I started my reintroduction to Linux using Mint. Mint is pretty good, but the UX design was terrible and the “start menu” would lose its relative aspect ratio and my 4k monitor would display a 400x200 pixel start menu. Also, when trying to install apps using flatpak, the results was convoluted. I am trying to install tailscale. Why are there so many results? Which one do I need? Maybe this one?.. Nope, not that. How do I uninstall it? Installing apps was a chore and I couldn’t get anything to run correctly.
Switched over to Pop OS which is what I’m using to post this. Oh man, its so much better than Mint. Apps install like I expect from a Windows machine and uninstall the same way. Just 2 options for Tailscale with descriptions on which one fits me better.
But there are so many quirks. The multitouch trackpad is great. The 4 finger workspace swap is amazing. 2 finger “back” button works great too. Except it doesn’t translate to anything else. Firefox/Chome/Edge doesn’t recognize the back gestures. So, I spent 30 minutes looking for a solution which led me to touchegg, which is available in the Pop Store. But after trying to install it, it freezes my computer. No worries, try again. Freeze again. Arg… that’s annoying. Whatever, my mouse back button works. I’ll live without the touchpad feature.

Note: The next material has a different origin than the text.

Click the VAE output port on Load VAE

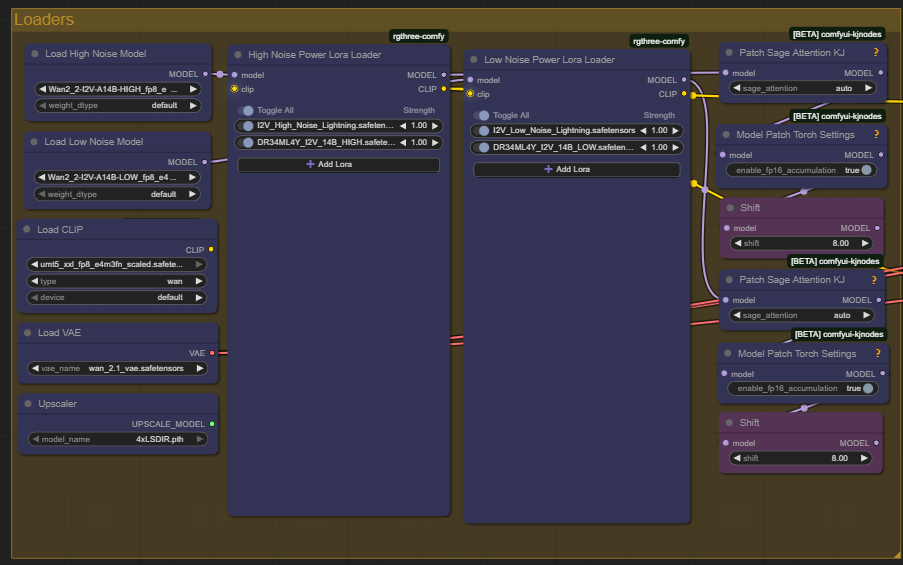coord(211,353)
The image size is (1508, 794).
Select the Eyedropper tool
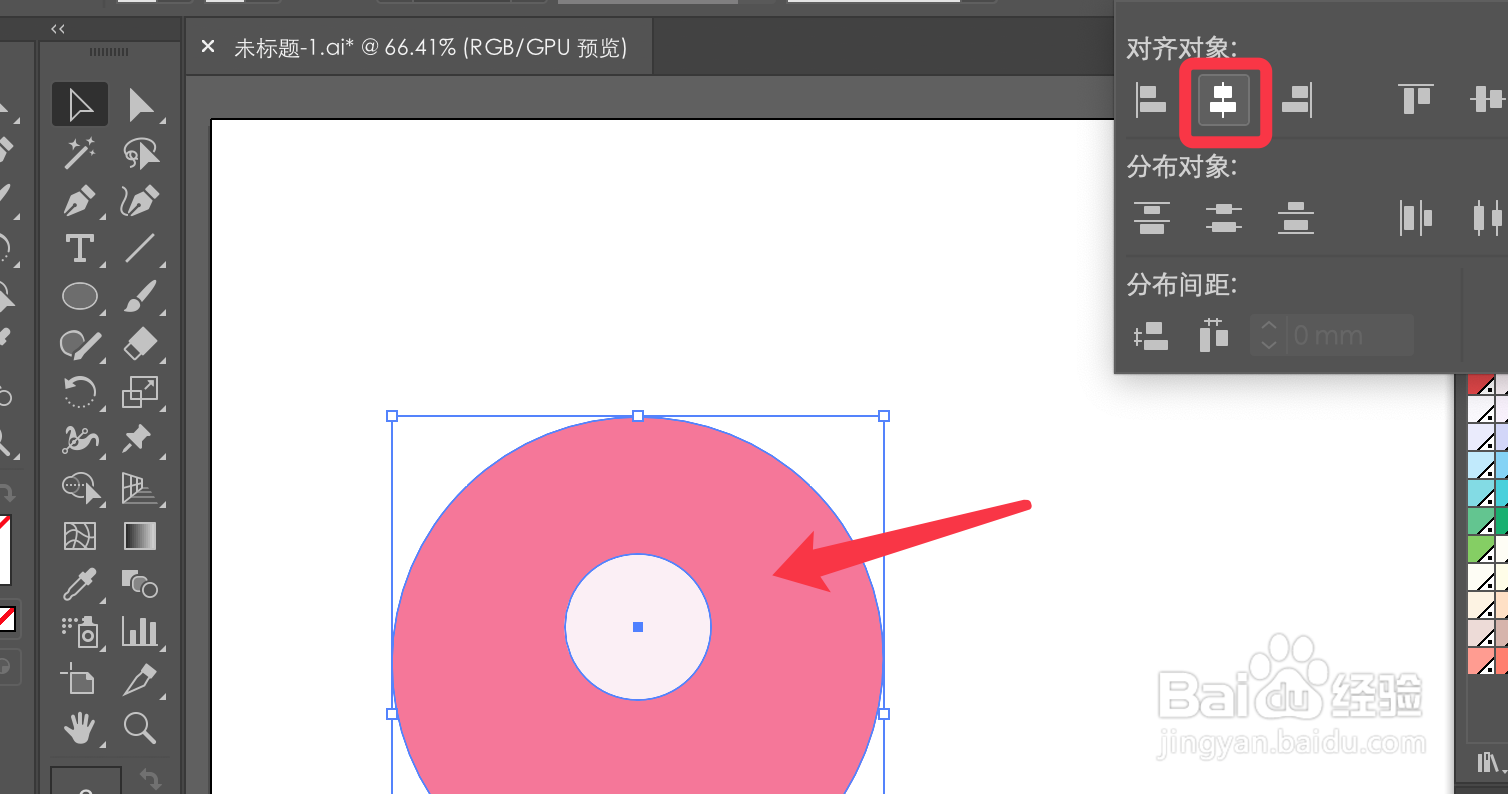[x=80, y=584]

Install all my productivity programs (zoom, slack, office, etc) for some reason it takes forever to install these and there is a constant lag between installs that persists across all apps. Where is the progress on all the apps I selected to install? Why must I research the app to see if its done or frozen. Whatever, I only need to do this once.
I start working on my new system and I don’t really notice much of a difference between working on my Win11 machine vs Pop OS since most of my work is on a browser. After a few hours of working, I walk away for a few hours. I come back and the system is sleeping. I push the keyboard and mouse to wake it up and it’s not waking up. The power button doesn’t work either. I hard reset the system and lose some work that wasn’t on the browser. I’m super annoyed now. I spend the next hour trying to figure out how to fix my sleep issue and have yet to figure it out.

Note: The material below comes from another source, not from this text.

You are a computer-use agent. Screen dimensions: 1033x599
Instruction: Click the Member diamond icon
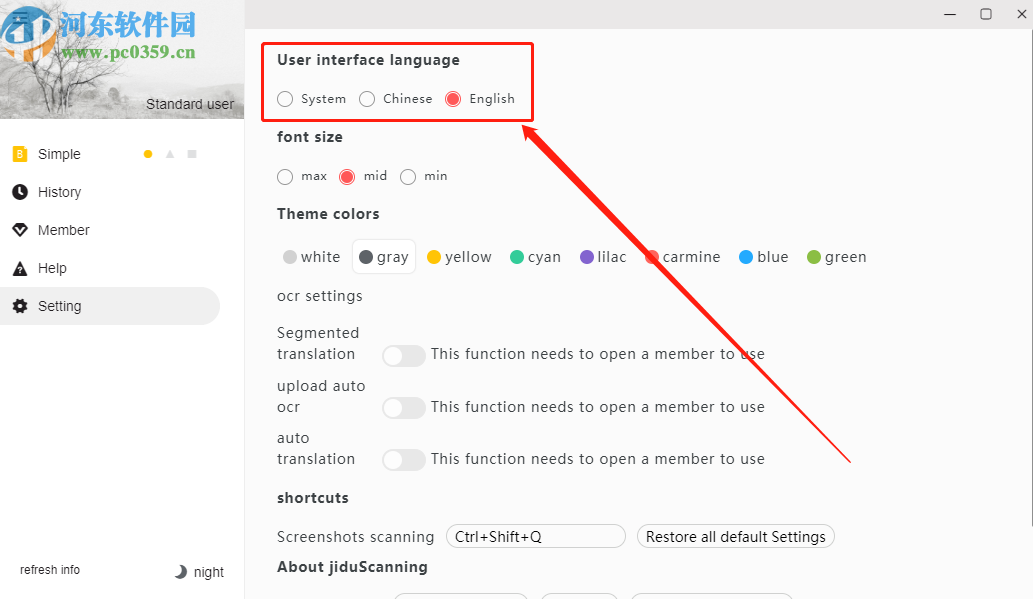[x=20, y=230]
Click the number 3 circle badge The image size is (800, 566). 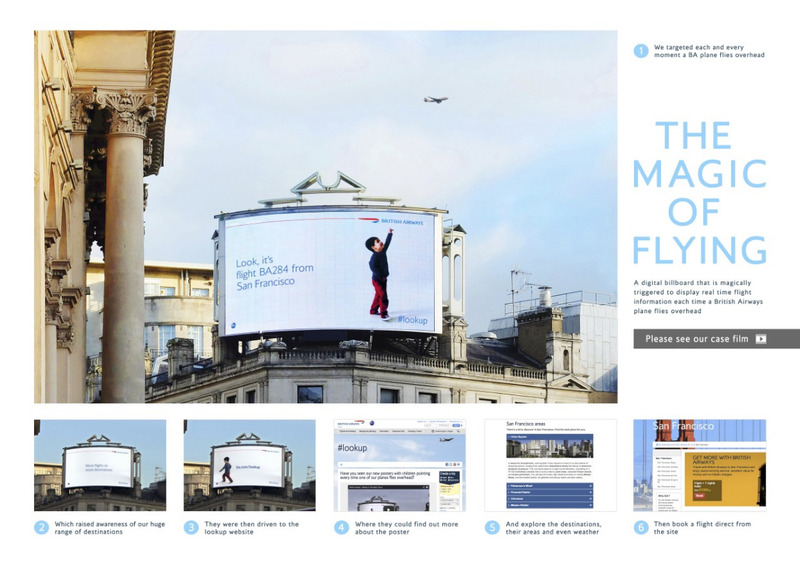click(192, 528)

I’m running these OSs on a Dell Precision i7 with an NVIDIA dedicated card and 32gb of ram. Should I give up or is there another distro that is more turnkey?
Leaving out your copypasta list, did Debian really got better for newbie desktop users? I’ve read it not long time ago somewhere that it got better for desktop use, is that true? What’s your rig, configs and use cases?
I mean, I just want shit to work and I don’t have any complaints, unlike I had with other distros. HP EliteBook 840 G5 (i7 model) running since Debian 11, then upgraded to 12. Debian 12 fresh install on a HP ProDesk 600 G4 Mini as well everything working right after installation (including the special keyboard keys). My main desktop i7-6800K / Asus X99-M WS/SE also had it for a while and it worked fine but due to work and small compatibility annoyances I moved to Windows. At some point I was running it on an old MacBook, the setup was harder and I had to fix a couple of thing but it worked better than macOS - at least it had a recent browser :P
The rest of the machines where I run Debian are Supermicro servers (or AMD boxes running headless) so they aren’t useful for this conversation.
Use case for those machines is web, email, VSCode for embedded development, SSH into other machines, networking related jobs and typing stuff sometimes.
I see people from time to time complaining about Debian, but frankly I don’t get it. Unlike Arch it has an installer, even a GUI, comes with sensible defaults. Installation can be done by pressing next at every step (without changing anything) and as long as you aren’t running on AliExpress hardware or some shady brand from 10 years ago things usually work fine.